In unserer Zeitung wurde neulich von einer Umfrage unter Eltern berichtet. Danach wünschten sich die meisten von ihnen höfliche Kinder. Sie sollten nicht in erster Linie klug, fleißig, hübsch oder erfolgreich sein. Das ist einigermaßen erstaunlich, nachdem man jahrzehntelang vom »König Kind« geredet hat, das man nicht in Konventionen zwängen und dadurch verbiegen darf. Junge Menschen sollen sich frei entfalten und ehrlich ihre Meinung sagen und zeigen dürfen.
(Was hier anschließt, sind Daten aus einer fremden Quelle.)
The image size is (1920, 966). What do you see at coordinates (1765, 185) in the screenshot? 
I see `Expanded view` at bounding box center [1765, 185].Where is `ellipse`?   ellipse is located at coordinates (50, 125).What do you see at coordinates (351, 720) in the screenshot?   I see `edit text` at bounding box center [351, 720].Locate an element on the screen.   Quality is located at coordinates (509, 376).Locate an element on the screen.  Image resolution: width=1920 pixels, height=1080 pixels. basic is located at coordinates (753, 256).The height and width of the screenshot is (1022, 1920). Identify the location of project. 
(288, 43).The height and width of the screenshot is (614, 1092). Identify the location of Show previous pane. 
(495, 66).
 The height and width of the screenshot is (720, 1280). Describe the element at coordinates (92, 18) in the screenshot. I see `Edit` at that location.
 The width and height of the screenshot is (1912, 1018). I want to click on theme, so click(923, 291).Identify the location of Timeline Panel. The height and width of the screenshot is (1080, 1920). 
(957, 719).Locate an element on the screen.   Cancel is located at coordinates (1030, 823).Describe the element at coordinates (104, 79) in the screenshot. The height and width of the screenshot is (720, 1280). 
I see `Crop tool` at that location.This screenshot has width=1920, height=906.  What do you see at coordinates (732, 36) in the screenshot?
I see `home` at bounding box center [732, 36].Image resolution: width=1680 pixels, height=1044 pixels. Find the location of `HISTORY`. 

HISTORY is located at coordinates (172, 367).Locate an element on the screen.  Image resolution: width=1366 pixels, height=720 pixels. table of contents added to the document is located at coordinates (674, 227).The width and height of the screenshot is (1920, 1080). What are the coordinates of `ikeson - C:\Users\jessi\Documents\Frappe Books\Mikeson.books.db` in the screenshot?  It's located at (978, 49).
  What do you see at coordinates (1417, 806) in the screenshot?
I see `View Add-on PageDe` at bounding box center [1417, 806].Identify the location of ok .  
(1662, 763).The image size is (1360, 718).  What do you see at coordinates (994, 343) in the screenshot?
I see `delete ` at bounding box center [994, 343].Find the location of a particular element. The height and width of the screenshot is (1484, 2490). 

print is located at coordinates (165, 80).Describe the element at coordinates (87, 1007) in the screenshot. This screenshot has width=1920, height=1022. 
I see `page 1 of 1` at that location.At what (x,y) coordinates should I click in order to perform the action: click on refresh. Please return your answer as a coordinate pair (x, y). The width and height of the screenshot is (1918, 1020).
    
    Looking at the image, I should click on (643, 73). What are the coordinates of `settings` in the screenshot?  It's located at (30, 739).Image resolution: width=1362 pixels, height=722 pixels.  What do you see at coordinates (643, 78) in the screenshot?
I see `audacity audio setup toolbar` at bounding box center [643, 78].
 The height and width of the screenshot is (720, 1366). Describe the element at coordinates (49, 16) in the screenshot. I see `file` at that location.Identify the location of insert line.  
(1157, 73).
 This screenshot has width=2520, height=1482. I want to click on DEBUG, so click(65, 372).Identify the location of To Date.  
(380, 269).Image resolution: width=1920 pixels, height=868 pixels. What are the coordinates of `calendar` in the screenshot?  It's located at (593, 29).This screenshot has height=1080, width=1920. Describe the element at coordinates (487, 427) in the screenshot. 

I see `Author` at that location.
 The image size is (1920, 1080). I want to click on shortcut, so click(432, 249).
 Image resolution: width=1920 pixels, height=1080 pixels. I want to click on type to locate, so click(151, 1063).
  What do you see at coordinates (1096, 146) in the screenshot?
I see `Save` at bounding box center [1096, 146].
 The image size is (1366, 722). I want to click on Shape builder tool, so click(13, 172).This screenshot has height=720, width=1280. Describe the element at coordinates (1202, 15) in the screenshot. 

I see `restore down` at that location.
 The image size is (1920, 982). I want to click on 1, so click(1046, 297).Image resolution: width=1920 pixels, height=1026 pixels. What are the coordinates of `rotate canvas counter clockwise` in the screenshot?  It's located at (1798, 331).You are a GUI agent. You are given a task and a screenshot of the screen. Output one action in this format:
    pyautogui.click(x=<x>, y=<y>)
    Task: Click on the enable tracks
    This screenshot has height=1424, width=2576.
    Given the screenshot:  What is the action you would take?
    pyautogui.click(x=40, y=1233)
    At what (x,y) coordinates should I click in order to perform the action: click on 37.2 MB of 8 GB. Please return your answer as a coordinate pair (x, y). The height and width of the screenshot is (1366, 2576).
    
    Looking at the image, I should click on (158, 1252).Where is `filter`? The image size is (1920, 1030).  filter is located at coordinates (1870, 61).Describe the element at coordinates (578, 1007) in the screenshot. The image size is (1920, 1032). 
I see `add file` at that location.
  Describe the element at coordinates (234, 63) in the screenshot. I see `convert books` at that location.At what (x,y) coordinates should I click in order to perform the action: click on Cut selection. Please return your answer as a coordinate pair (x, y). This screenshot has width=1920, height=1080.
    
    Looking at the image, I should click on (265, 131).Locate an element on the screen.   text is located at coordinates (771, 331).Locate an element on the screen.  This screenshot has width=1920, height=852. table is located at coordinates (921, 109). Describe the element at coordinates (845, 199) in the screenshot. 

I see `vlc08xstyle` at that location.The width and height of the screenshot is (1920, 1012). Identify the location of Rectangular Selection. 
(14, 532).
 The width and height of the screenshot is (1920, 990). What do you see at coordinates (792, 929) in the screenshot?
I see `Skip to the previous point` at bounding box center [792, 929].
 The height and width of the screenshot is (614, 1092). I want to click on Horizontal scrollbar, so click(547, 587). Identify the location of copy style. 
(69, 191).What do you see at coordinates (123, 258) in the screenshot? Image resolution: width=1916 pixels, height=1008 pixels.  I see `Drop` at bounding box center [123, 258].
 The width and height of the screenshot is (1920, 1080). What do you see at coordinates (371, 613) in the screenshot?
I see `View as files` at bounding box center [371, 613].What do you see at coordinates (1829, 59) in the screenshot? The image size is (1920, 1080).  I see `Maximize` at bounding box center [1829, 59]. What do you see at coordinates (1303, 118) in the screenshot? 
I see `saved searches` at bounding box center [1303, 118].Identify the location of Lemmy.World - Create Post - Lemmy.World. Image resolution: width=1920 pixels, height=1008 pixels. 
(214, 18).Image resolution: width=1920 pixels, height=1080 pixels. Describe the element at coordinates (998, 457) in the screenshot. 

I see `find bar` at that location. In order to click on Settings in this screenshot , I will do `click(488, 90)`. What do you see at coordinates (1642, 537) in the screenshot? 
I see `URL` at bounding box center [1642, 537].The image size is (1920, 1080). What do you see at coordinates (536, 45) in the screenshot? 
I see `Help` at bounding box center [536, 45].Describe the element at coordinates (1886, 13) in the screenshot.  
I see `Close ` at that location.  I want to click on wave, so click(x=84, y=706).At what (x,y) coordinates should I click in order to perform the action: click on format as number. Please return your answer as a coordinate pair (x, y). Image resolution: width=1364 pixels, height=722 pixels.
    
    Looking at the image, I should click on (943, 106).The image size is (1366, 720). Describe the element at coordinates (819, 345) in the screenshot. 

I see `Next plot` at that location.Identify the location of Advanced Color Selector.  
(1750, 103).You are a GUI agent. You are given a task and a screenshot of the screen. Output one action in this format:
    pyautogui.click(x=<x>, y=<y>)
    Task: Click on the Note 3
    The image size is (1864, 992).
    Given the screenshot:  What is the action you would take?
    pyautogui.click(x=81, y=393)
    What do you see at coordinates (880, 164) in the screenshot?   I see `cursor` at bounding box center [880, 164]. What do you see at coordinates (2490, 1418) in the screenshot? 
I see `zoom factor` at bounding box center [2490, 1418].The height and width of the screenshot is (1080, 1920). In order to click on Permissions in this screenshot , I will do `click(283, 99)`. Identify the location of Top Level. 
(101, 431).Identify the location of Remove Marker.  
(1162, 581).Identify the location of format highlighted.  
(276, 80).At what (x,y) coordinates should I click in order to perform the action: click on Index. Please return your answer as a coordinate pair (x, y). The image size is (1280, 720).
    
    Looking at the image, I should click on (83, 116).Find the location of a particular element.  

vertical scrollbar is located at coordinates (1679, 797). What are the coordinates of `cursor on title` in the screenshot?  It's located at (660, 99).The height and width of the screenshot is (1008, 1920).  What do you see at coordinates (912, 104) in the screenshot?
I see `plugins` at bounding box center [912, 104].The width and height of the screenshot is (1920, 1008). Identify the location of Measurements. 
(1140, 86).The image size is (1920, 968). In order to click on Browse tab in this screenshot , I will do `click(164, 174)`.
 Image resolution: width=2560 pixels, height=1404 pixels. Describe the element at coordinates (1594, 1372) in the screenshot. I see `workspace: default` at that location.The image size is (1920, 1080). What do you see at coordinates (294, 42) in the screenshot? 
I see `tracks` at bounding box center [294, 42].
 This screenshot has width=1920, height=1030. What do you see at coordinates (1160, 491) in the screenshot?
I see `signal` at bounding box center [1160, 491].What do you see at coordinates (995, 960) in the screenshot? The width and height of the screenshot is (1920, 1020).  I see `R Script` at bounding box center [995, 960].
Trotz aller traurigen Erfahrungen in der Geschichte heißt es immer noch: Die Verhältnisse sind schlecht; aber der Mensch ist gut. Man möchte nicht einsehen, dass die Menschen die Verhältnisse böse gemacht haben und nicht umgekehrt. Inzwischen scheint der Leidensdruck aber so groß geworden zu sein, dass die Eltern sich nichts sehnlicher wünschen, als dass ihre Kinder sich wieder der Wirklichkeit entsprechend verhalten möchten. Und die sieht so aus: Sie verdanken den Eltern ihr Dasein und alles, was sie bis zum heutigen Tag zur Lebenserhaltung nötig hatten. Dem entsprechend sollen sie den Eltern die schuldige Ehrfurcht entgegenbringen - wie Gott es in unserem Tagesvers und schon auf dem Berg Sinai in den Zehn Geboten gesagt hat.
Gott weiß, wie schwer uns Menschen das Unterordnen fällt, und darum hat er diesem Gebot als einzigem ein Bonbon beigelegt: Denen, die ihren Eltern respektvoll und höflich begegnen, soll es wohlgehen. Wenn das kein gutes Geschäft ist!